# iOS 5



## Farah Halim hafez (3 Décembre 2011)

Bonsoir 


Je viens d acheter un iPad 2 et je souhaite acheter des amplis mais un MSG apparait pour me dire que je n'ai pas iOS 5 , je ne sais pas du tout quoi faire.


 si quelqun peux m'aider . 


Merci d'avance .


----------



## Cédric74 (4 Décembre 2011)

Je ne vois pas le lien entre les amplis, l'ipad et Ios5 mais si ton Ipad n'est pas sous Ios5 il faut le mettre à jour en le connectant à Itunes sur ton Mac ou PC.


----------



## Khronegon (4 Décembre 2011)

> Je ne vois pas le lien entre les amplis, l'ipad et Ios5



certaines apps requièrent désormais IOS5 installé.

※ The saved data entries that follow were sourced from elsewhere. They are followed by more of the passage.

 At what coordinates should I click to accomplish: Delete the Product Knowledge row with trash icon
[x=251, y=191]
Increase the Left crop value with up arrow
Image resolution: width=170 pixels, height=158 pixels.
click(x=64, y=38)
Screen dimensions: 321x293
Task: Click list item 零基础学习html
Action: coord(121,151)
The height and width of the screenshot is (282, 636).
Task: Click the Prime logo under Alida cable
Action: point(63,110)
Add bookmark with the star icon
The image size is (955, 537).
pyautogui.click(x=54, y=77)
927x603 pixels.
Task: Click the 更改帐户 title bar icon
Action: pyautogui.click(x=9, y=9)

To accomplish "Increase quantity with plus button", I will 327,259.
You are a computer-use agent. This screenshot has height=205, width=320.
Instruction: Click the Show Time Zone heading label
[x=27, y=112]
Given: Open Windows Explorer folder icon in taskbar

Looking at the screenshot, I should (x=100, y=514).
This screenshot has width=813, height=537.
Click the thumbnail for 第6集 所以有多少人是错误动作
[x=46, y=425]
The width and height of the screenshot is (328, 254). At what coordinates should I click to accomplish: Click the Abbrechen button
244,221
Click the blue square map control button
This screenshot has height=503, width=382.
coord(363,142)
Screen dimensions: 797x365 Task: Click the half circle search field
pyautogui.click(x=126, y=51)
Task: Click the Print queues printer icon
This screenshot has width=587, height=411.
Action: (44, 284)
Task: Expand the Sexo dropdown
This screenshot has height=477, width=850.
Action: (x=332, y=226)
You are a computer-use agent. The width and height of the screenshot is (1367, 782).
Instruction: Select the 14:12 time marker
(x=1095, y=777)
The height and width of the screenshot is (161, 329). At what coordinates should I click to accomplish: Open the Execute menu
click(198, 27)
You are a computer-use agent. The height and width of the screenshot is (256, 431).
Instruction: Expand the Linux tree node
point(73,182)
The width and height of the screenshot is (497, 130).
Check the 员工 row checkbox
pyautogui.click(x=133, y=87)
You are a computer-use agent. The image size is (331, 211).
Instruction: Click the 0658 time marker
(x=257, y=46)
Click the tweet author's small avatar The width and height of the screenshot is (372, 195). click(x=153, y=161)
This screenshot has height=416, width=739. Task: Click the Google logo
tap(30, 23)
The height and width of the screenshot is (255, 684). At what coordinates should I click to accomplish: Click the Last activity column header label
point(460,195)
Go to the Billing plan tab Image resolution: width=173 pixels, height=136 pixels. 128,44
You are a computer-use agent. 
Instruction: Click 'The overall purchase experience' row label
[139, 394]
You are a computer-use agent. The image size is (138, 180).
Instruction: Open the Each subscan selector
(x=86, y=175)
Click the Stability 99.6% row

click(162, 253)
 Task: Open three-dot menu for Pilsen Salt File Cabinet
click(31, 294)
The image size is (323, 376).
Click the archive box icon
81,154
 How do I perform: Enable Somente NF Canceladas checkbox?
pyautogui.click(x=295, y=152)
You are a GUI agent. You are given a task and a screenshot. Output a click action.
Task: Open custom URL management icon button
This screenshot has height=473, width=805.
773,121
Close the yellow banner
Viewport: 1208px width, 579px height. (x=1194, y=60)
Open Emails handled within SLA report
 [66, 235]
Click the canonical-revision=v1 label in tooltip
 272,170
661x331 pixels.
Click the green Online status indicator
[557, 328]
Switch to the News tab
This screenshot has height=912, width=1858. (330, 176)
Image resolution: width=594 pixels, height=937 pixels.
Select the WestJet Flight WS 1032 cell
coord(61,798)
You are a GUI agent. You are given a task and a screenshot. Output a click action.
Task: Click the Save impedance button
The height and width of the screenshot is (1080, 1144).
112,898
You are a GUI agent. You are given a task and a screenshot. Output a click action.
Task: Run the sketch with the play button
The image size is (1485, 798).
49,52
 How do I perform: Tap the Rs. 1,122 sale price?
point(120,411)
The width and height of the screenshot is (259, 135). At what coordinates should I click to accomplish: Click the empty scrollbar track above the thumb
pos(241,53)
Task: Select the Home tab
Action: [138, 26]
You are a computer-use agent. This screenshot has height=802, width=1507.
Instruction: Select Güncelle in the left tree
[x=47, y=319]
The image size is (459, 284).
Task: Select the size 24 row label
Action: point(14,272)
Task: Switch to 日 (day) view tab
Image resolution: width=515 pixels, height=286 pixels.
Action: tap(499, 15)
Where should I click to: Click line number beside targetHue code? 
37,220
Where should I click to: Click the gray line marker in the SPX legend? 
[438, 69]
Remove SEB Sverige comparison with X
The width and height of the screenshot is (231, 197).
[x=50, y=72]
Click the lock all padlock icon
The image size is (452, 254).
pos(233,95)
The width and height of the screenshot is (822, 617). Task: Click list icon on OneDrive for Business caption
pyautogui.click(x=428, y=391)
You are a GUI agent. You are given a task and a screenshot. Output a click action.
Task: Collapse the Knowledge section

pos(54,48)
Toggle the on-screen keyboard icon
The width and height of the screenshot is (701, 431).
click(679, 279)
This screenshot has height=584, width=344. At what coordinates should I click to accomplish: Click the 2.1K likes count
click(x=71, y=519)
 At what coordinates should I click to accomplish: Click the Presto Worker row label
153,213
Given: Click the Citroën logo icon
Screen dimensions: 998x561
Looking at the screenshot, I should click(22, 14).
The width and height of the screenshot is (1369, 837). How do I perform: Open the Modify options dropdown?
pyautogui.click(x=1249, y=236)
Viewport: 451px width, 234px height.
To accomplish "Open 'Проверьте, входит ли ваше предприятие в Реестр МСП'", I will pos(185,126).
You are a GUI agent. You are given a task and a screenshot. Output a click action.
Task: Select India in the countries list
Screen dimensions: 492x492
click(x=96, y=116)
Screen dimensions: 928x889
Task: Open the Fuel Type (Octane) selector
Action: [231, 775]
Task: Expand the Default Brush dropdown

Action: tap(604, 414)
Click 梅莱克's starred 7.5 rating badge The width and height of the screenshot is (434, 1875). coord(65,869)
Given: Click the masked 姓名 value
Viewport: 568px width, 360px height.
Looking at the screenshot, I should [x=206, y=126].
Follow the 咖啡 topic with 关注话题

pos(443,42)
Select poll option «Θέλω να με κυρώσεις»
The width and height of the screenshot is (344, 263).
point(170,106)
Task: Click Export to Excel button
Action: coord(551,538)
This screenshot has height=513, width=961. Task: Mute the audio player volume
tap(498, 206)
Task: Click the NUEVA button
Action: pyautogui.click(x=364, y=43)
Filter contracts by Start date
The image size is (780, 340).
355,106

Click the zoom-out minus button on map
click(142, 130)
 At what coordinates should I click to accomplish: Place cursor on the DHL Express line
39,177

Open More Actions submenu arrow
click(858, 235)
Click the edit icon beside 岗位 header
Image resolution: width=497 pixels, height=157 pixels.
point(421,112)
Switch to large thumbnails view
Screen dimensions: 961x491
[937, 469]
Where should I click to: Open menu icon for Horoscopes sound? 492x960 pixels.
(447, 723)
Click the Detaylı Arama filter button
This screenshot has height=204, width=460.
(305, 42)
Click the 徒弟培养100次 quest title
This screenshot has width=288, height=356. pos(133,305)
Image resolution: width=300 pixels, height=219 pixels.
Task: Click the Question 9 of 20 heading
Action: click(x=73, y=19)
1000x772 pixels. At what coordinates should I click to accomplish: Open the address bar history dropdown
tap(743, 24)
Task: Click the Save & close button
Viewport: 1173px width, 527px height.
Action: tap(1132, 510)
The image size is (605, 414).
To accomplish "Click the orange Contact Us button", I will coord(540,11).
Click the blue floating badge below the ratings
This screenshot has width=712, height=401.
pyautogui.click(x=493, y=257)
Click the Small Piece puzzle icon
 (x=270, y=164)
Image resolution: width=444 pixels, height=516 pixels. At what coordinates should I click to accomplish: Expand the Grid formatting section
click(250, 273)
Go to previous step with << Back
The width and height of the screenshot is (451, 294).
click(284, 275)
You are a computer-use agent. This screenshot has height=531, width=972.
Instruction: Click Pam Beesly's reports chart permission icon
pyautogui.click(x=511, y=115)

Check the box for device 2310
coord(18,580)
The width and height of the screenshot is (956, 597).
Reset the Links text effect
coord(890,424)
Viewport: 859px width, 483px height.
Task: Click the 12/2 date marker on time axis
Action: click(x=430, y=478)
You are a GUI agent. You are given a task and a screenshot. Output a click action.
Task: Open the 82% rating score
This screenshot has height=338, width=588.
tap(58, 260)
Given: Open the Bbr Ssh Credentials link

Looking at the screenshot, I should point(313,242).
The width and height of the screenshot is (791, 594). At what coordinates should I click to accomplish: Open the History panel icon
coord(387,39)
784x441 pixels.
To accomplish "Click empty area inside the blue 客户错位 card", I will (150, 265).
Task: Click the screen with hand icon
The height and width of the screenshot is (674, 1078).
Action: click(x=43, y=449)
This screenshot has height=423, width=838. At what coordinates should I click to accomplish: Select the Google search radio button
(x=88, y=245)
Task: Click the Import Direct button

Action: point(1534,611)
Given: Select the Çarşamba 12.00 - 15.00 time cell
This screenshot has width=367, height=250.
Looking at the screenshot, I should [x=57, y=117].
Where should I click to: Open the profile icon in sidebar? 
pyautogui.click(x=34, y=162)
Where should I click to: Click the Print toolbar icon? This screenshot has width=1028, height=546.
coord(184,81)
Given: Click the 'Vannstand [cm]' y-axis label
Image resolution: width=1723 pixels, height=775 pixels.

> je ne sais pas du tout quoi faire.



Mettre au jour ton ipad2 

http://support.apple.com/kb/HT4972?viewlocale=fr_FR


----------



## Cédric74 (4 Décembre 2011)

Khronegon a dit:


> certaines apps requièrent désormais IOS5 installé.
> 
> 
> http://support.apple.com/kb/HT4972?viewlocale=fr_FR



Ah "amplis"=applis ! J'avais pas compris.  Mais on est bien d'accord pour la mise à jour.


----------